The September 21, 2015 meeting covered a variety of topics, including spiked and adulterated products, the NDI draft guidance, Prop 65, negative media, and probiotics. Rogovin was accompanied by Mohammad Khalid, PhD, President of Jarrow Industries, Inc., Silvano Arnoldo, probiotic consultant with Jarrow Formulas, George Paraskevakos, Executive Director of the International Probiotics Association (IPA), and JFI’s three regulatory attorneys, P. Scott Polisky, Susan Brienza, PhD, and Carol Brophy.
“The meeting was characterized by a spirit of welcoming and fostering dialogue between the Agency and the supplement industry; and both sides hope to keep the momentum of this open conversation going,” said Rogovin. “This is also a period of opportunity for the industry. The Agency would be gratified by the industry supporting the elevation of the Division to an Office.
“This is an historic opportunity for the industry to negotiate with the agency. My company has accomplished a great deal, but other elements in the industry sector need to get creative, energized and involved.”

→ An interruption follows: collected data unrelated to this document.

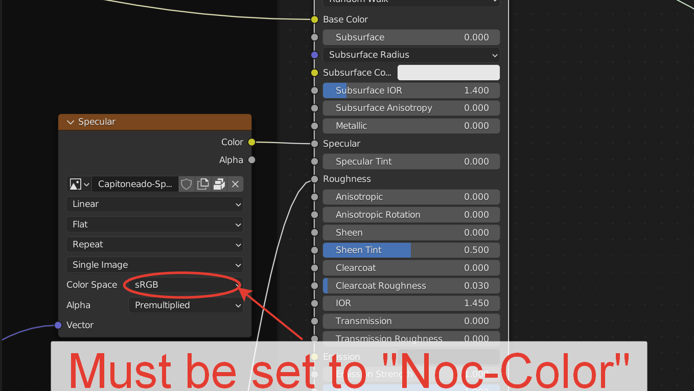Click the Subsurface Color swatch

coord(448,73)
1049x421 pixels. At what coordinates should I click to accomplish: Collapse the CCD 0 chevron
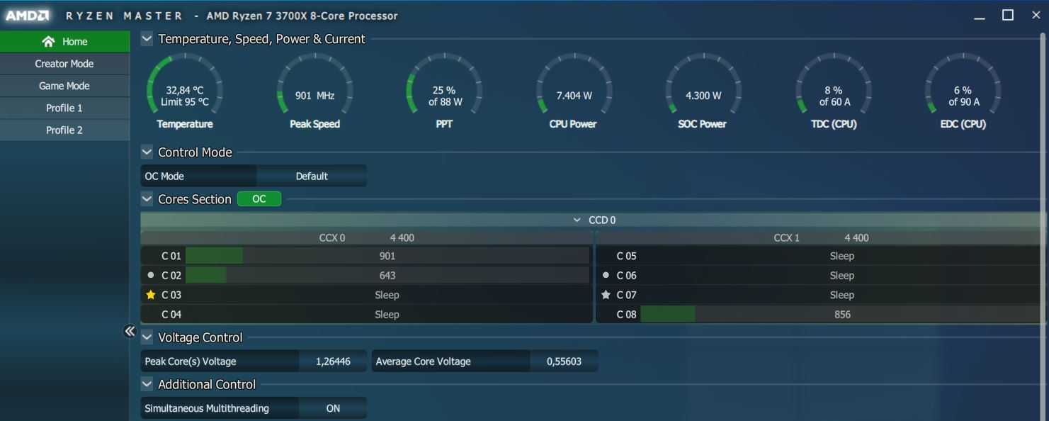577,220
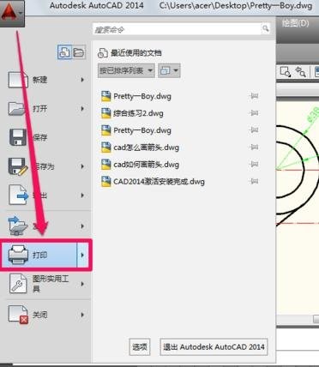Expand the 打印 submenu arrow
This screenshot has height=367, width=319.
(x=83, y=255)
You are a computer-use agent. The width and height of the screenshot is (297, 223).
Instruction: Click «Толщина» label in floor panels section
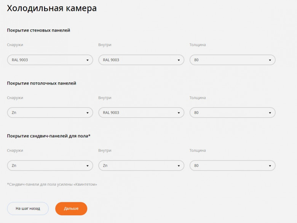click(198, 151)
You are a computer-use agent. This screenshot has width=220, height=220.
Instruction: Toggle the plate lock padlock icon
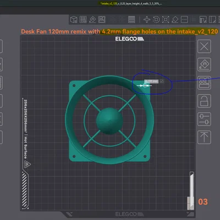(x=204, y=101)
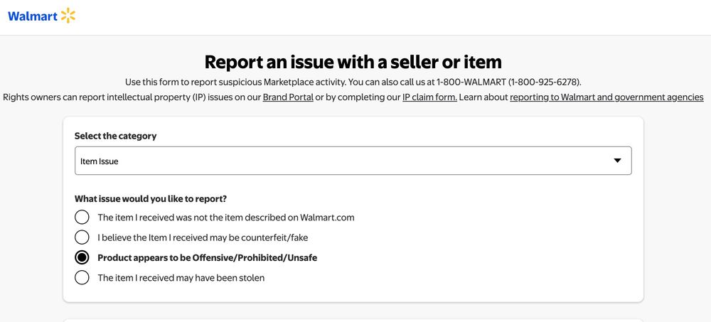Image resolution: width=711 pixels, height=322 pixels.
Task: Select the Offensive/Prohibited/Unsafe radio button
Action: [82, 257]
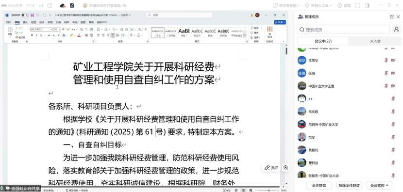Click the zoom magnifier icon next to 批注

(286, 168)
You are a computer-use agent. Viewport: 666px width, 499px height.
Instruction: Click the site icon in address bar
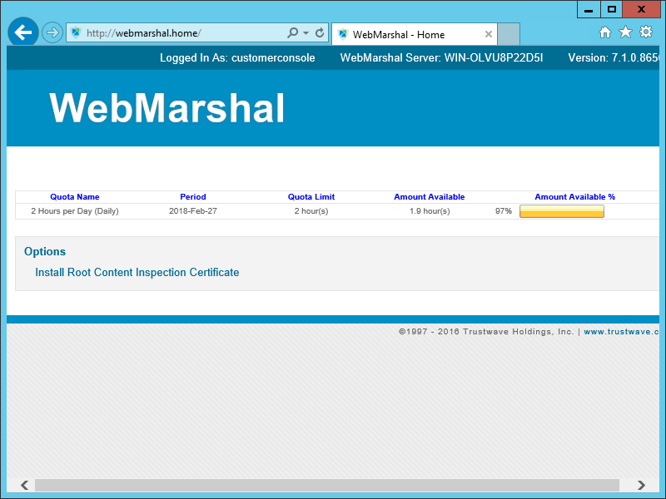77,33
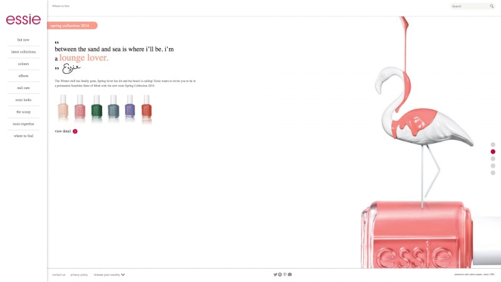501x282 pixels.
Task: Select the third slide indicator dot
Action: click(493, 159)
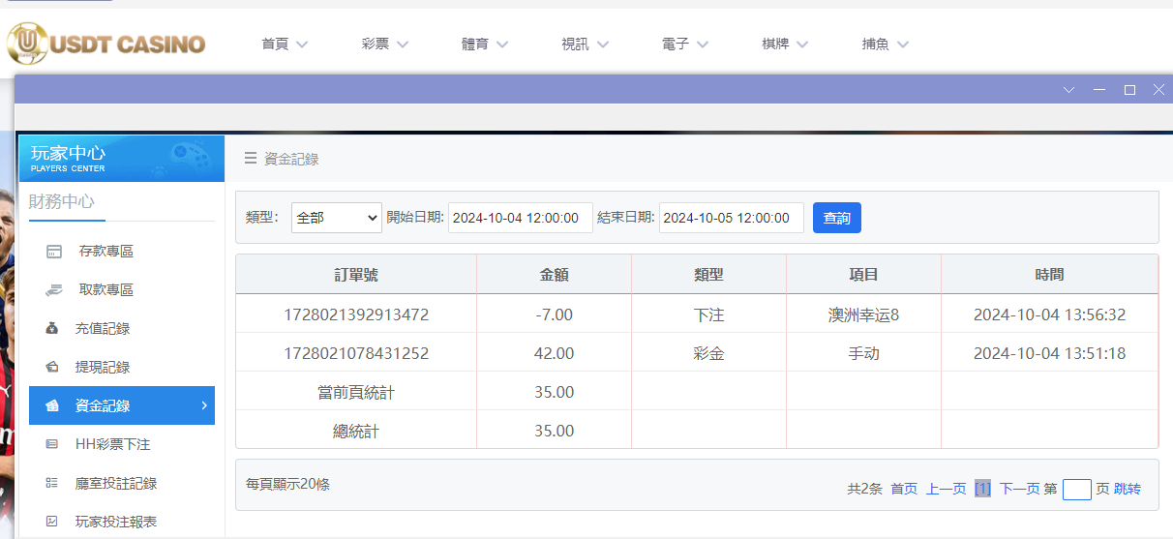Click the 開始日期 date field
Viewport: 1173px width, 539px height.
click(520, 218)
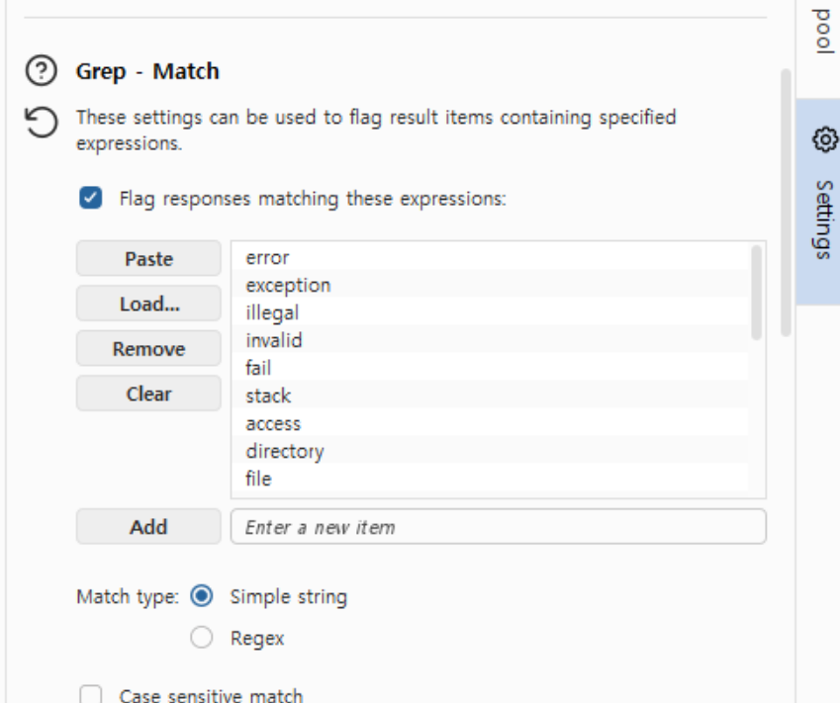
Task: Uncheck Flag responses matching these expressions
Action: pos(91,198)
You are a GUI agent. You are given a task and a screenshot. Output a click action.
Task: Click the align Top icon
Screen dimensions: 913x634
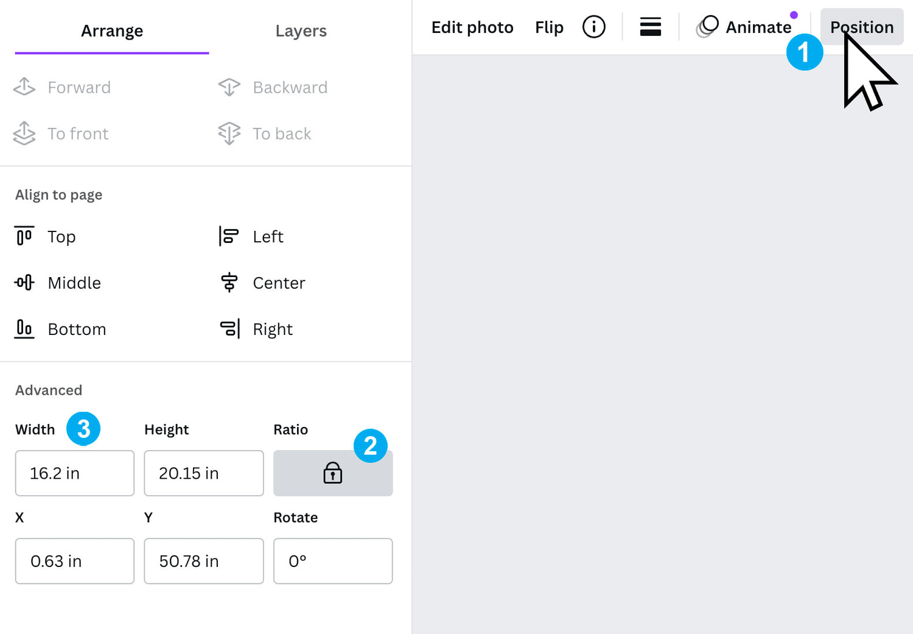coord(24,236)
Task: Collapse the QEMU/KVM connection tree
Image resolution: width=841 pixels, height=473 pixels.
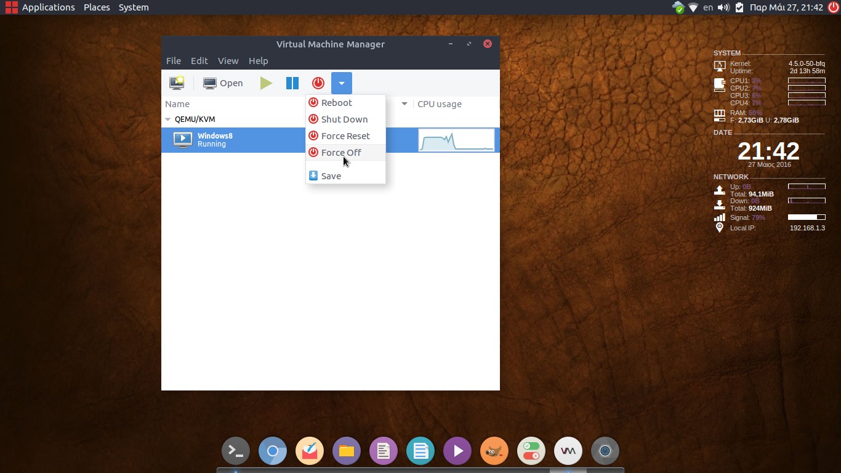Action: [167, 119]
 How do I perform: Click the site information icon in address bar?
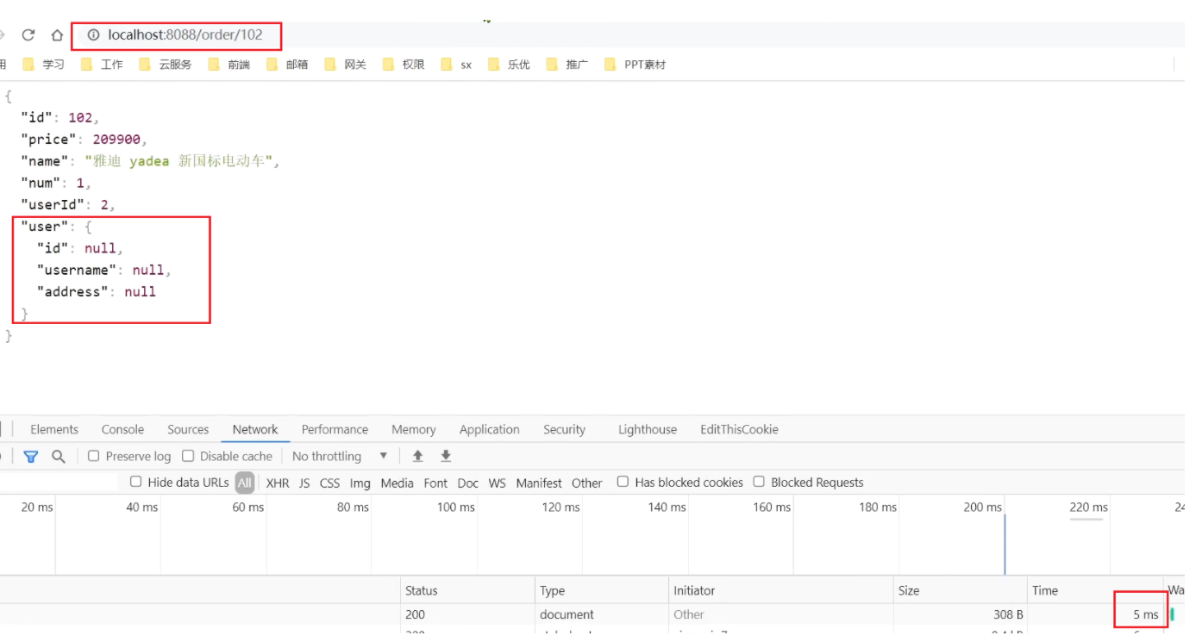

Present from the Agency were Ted Elkin, deputy director for regulatory affairs at CFSAN, Robert Durkin, Esq., acting director, Division of Dietary Supplement Programs (DDSP), Cara Welch, PhD, acting deputy director DDSP, David Shapinsky, deputy director for communications and public engagement at OFVM, and Kari Barrett, advisor for strategic communications and public engagement, OFVM.
The company applauded recent FDA enforcements against marketers promoting and selling adulterated and/or chemically spiked products including otherwise illegal drugs masquerading as dietary supplements that have resulted in jail sentences. However, more could be done to better publicize these enforcement actions and particularly the outcomes of criminal cases, said the company. “Failure to do so gives the misimpression that the industry is unregulated,” said a release from the company.
Rogovin also noted that the FDA too often has remained silent in the face of the relentless drumbeat of misinformation and misconceptions about supplements and their regulation and that this silence needlessly damages the image of the industry as well.
The Jarrow delegation raised concerns with the Agency over its December 9, 2014 Safety Alert linking a preterm baby’s death to a probiotic supplement . The Agency also cautioned health practitioners about use of probiotic supplements in all infants . Evidence was presented by the JFI speakers to show that an incomplete investigation led to an inaccurate Safety Alert, which should be removed from the Agency’s website.
“The facts and peer-reviewed science show that it was not the probiotic supplement, but rather the hospital environment itself which appeared to be the source of contamination, likely the ventilation system,” said JFI in a release.
The wider probiotic category was also addressed by JFI and IPA with a focus on the forthcoming revised NDI draft guidance. The guidance should address probiotics in harmony with both DSHEA and the high level of evidence of safety, said JFI.
The FDA was supposed to have issued a revised draft guidance by the end of 2014, but that did not happen. According to the Jarrow Formula personnel, the FDA’s representatives indicated that there were hundreds of comments on the first draft, including FOIA Requests, that were all being carefully considered, and that the process was taking a substantial amount of time.
FDA’s Dr Welch spoke with NutraIngredients-USA at the recent SupplySide West show in Las Vegas on the topic of the re-issue of the NDI draft guidance, and a number of key industry issues. To watch that interview please click HERE .
The third issue raised with the FDA representative concerned Prop 65 (California's Safe Drinking Water and Toxic Enforcement Act). Recently proposed lower thresholds for lead and other heavy metals will more dramatically affect both the supplement and food industries nationally and even worldwide, said the Jarrow Formulas delegation. Carol Brophy, Esq., noted that Prop 65 poses a very real threat to the FDA’s legal authority, especially as to the regulation of supplement quality.
“The new standards will seriously disrupt interstate commerce and international trade,” said the company. “The new state regulations conflict irreconcilably with federal law and policy and erodes FDA’s congressional mandate. The delegation stated a stakeholder meeting on the matter is urgently needed and should include the California Chamber of Commerce.”